Your task: Pictures excluded, retype the lines from the one containing "You are a computer-use" through the last line of the data below, both included.

[Saved entries]
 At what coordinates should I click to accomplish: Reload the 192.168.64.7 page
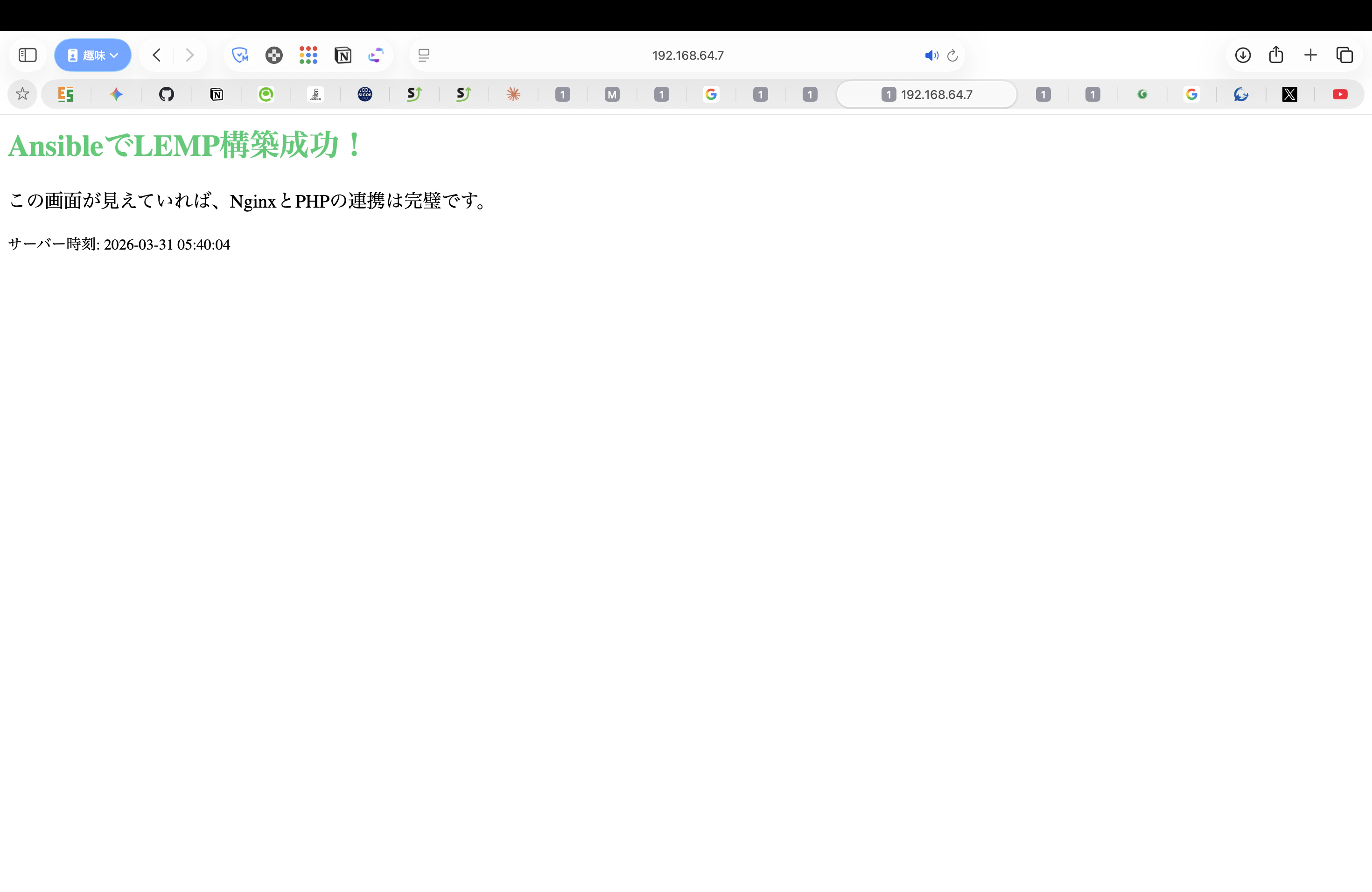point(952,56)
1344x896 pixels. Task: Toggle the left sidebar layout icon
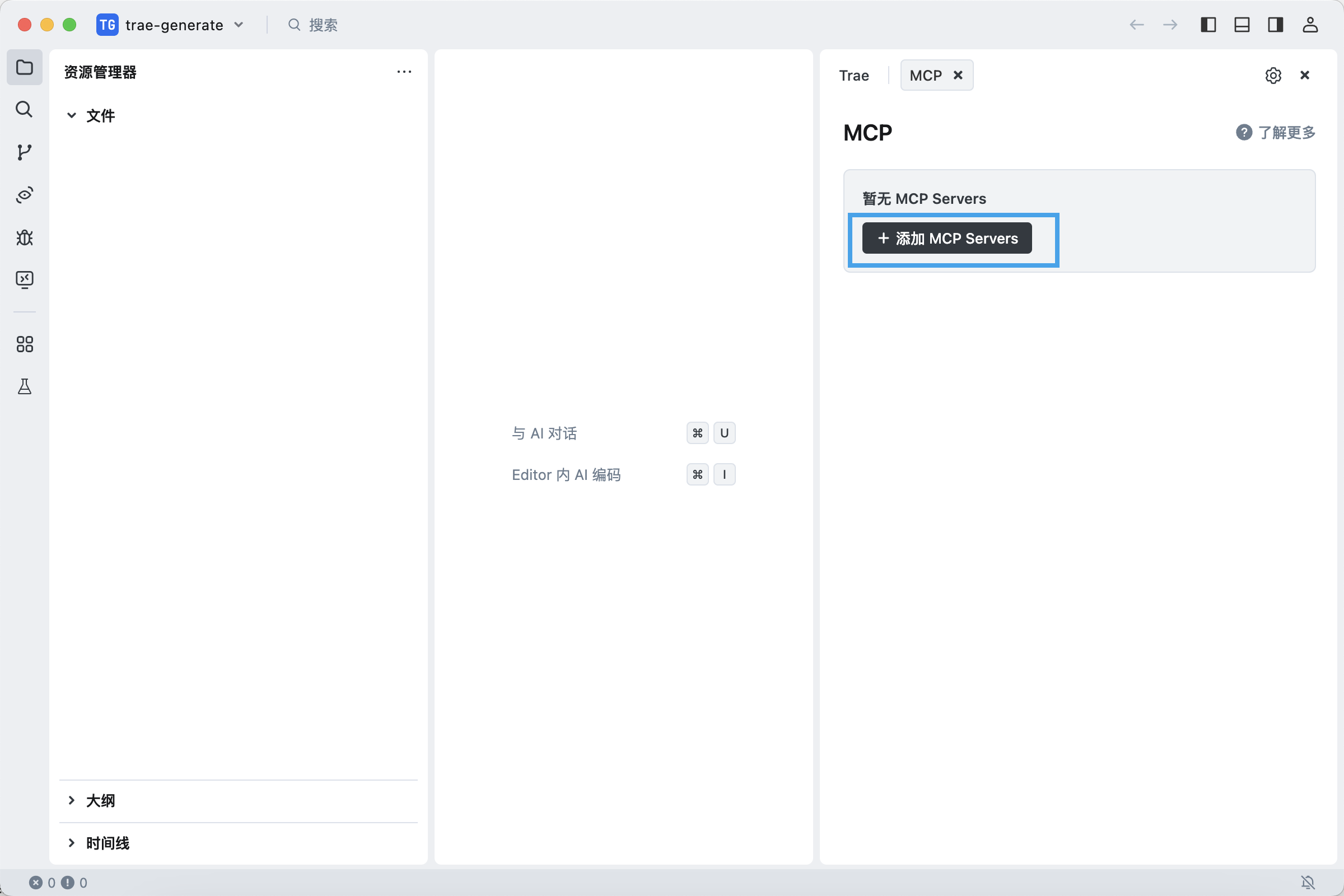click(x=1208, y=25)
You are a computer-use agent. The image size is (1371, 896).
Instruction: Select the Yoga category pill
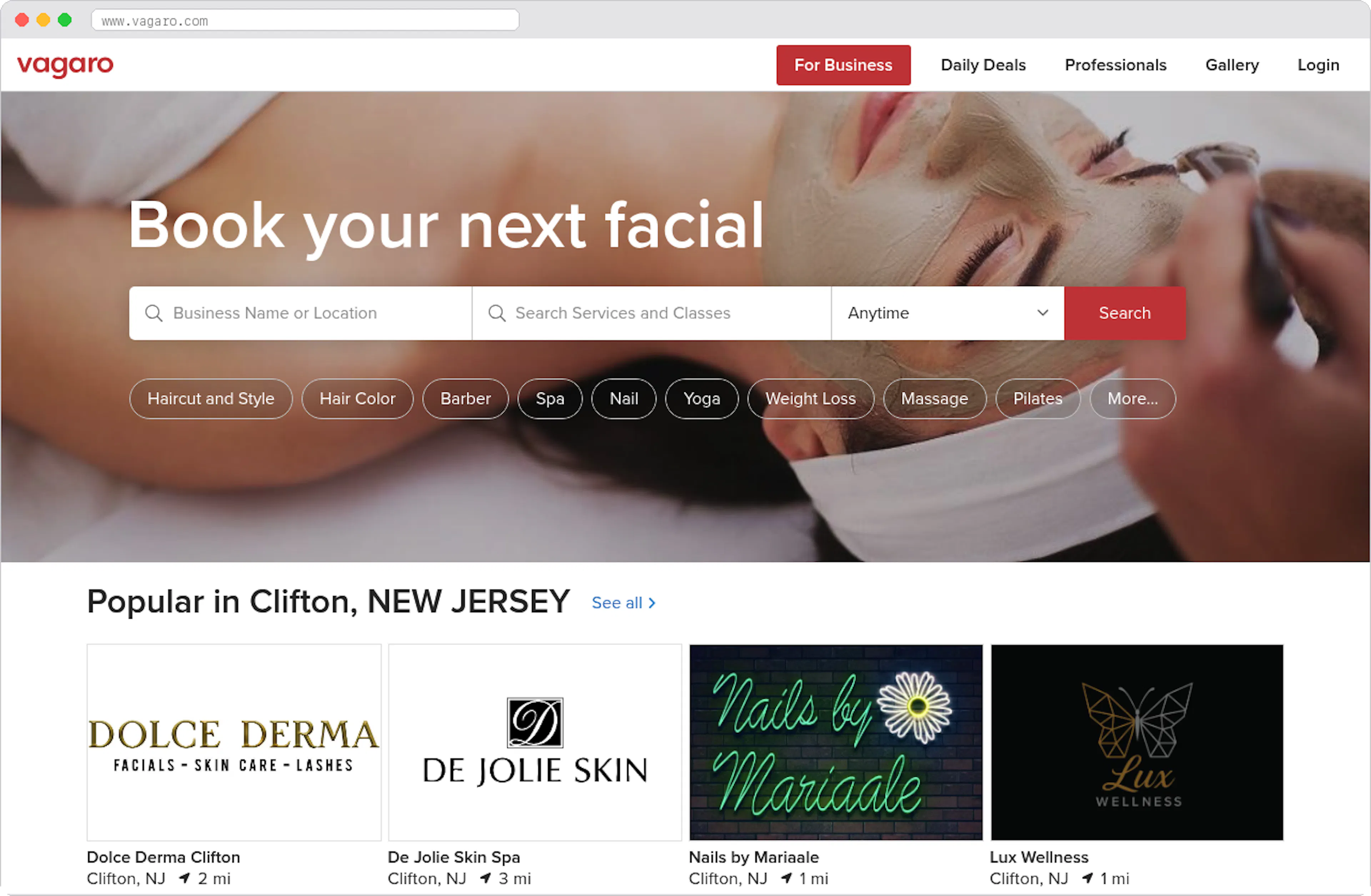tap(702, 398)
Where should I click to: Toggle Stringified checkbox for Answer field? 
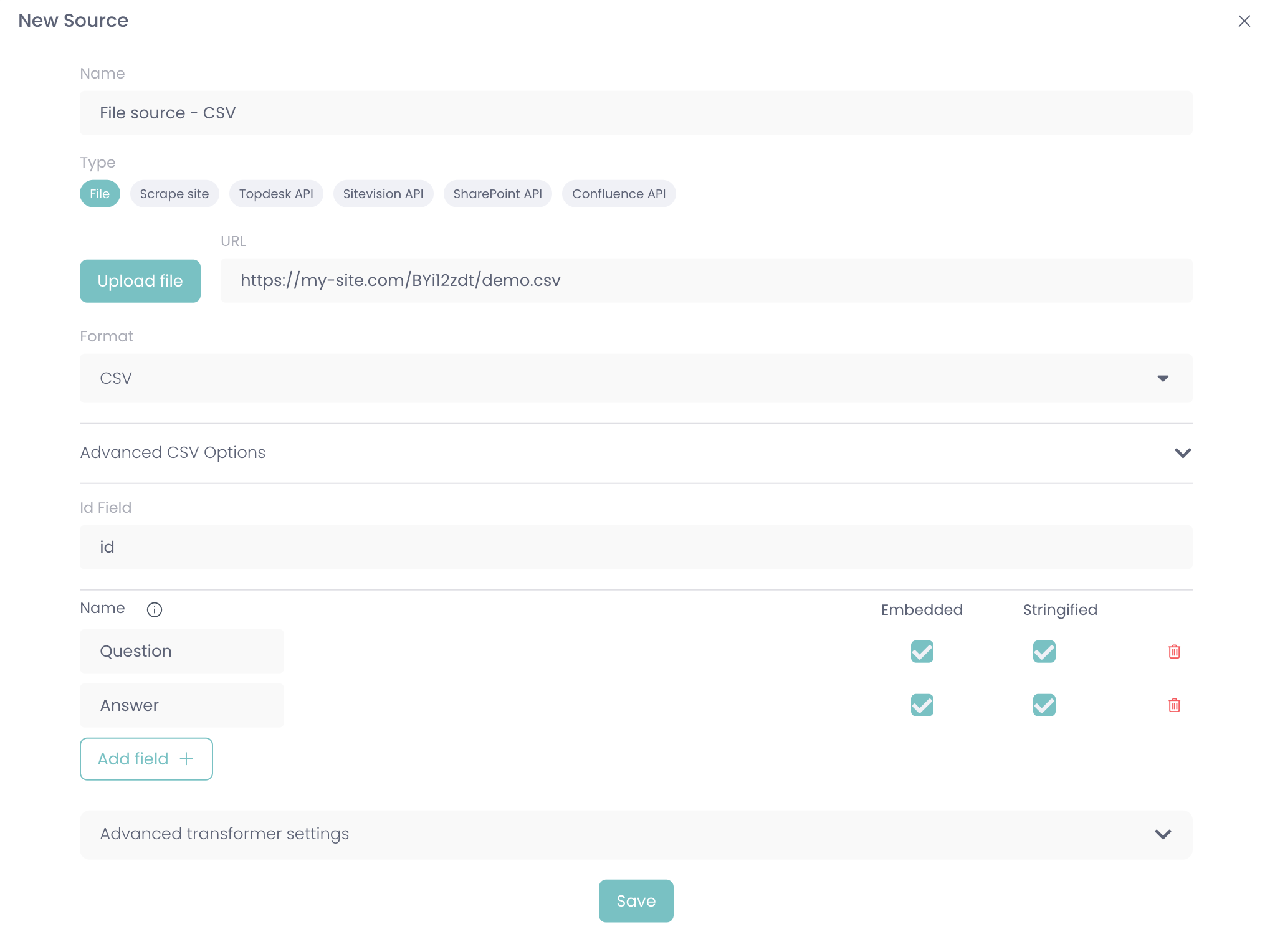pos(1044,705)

Answer area:
You are a computer-use agent. The image size is (1371, 896).
Instruction: Select the Yoga category pill
tap(702, 398)
Where should I click to: Toggle Stringified checkbox for Answer field? 
pos(1044,705)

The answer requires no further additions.